Bisa Jadi: Fanatisme dan Chauvinisme (bag. 1)
Ketika asik malam mingguan di puncak sambil menikmati jagung bakar dan sekuteng, tiba-tiba Kia bertanya pada Kulub: "kenapa Kia seperti orang fanatik ya?" Kia pun menjelaskan tentang apa yang ia pikir dan rasakan terhadap Kulub.
Itu bersumber dari rasa cinta, sayang, dan begitu nyamannya ia berada di dekat Kulub. Apapun yang dilakukan selalu menghadirkan kesenangan, kegembiraan, dan kebahagiaan. Meski tak menampik, terkadang mereka terlibat debat lantaran beda pendapat dan pikiran. Tapi debat itu selalu menemui jalan keluar. Dan membuat keduanya semakin yakin dengan arah dan tujuan mereka ke depan sebagai suami istri.
Kulub pun merasakan hal yang sama.
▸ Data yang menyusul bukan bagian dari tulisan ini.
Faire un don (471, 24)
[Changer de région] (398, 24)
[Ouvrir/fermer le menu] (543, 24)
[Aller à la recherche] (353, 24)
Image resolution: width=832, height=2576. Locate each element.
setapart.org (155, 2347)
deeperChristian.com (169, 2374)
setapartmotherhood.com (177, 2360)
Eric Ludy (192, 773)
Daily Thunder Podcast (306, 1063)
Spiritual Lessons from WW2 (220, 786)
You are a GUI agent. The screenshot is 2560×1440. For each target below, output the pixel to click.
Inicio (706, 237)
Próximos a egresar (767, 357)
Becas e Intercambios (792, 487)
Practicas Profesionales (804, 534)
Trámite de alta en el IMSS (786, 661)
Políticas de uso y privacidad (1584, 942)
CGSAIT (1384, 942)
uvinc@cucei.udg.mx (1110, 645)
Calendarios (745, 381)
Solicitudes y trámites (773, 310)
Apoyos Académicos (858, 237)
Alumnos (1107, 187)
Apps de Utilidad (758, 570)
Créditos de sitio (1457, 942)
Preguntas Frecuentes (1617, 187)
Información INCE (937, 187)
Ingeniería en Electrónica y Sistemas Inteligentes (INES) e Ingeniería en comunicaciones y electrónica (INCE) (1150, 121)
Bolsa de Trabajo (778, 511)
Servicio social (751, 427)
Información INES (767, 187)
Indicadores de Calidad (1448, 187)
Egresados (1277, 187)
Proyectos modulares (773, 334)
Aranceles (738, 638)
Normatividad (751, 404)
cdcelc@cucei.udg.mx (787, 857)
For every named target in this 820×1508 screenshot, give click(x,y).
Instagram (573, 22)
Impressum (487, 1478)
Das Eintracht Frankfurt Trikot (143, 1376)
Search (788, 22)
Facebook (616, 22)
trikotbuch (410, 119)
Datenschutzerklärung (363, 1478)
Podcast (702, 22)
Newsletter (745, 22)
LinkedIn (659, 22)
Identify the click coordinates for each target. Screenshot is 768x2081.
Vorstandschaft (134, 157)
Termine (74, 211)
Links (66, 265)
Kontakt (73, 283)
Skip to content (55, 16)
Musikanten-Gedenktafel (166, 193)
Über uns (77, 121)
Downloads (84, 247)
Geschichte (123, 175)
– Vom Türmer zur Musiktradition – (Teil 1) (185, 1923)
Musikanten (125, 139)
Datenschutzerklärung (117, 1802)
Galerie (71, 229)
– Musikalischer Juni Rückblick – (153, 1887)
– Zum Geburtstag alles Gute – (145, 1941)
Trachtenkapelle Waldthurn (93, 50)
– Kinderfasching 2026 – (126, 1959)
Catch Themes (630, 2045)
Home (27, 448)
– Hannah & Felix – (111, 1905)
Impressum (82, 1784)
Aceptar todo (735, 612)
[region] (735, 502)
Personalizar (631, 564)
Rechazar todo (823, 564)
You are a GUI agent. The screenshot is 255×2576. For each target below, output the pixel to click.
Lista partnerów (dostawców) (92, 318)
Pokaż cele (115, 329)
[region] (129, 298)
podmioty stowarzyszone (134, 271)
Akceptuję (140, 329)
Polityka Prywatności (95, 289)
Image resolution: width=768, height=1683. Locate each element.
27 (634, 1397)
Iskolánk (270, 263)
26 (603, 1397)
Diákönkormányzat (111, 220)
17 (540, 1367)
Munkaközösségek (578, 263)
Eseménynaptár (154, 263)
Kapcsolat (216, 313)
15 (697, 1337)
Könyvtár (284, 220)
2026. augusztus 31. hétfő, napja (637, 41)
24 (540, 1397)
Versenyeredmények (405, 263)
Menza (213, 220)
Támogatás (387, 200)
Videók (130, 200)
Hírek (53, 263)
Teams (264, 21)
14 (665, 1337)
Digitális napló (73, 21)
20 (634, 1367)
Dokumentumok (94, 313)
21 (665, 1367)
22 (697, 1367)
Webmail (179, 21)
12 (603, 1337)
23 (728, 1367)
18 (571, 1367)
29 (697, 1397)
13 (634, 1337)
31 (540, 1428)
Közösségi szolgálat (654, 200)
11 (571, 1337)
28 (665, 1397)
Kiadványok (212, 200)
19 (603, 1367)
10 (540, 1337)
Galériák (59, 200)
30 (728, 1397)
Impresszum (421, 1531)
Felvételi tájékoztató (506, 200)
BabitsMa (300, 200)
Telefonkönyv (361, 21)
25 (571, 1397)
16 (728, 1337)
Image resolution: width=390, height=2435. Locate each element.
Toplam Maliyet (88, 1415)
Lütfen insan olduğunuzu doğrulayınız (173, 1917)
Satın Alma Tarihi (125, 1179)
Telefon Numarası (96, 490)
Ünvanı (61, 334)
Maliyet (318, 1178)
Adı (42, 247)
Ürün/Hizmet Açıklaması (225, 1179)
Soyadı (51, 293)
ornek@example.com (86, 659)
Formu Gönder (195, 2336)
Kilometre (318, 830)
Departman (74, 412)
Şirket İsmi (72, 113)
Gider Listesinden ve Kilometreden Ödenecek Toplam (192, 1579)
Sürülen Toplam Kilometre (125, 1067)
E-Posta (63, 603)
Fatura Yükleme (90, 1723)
Ia menegaskan itu. "Sepertinya, kenapa rasa nyaman itu hadir, karena rasa takut dalam diri kita berdua tertutupi. Dan harapan kita terpenuhi," terang Kulub.
"Seperti Al-khauf dan Al-Roja, ya Kak?"
Kulub mengatakan; bisa jadi. Setiap manusia memiliki ketakutan. Itu fitrah dan naluri dasar. Dan itu membuat seseorang akan mencari tempat atau sesuatu yang bisa melindunginya dari rasa takut. Ada proses. Ada hal yang ditempuh untuk menutupi.
"Ada memiliki (to have) dan menjadi (to be)," lanjut Kulub yang menjelaskan rasa takut yang dimiliki manusia memang bawaan orok. Bawaan lahir. Dan tentu saja itu tidak bisa dihilangkan tapi bisa diredam atau dihalau.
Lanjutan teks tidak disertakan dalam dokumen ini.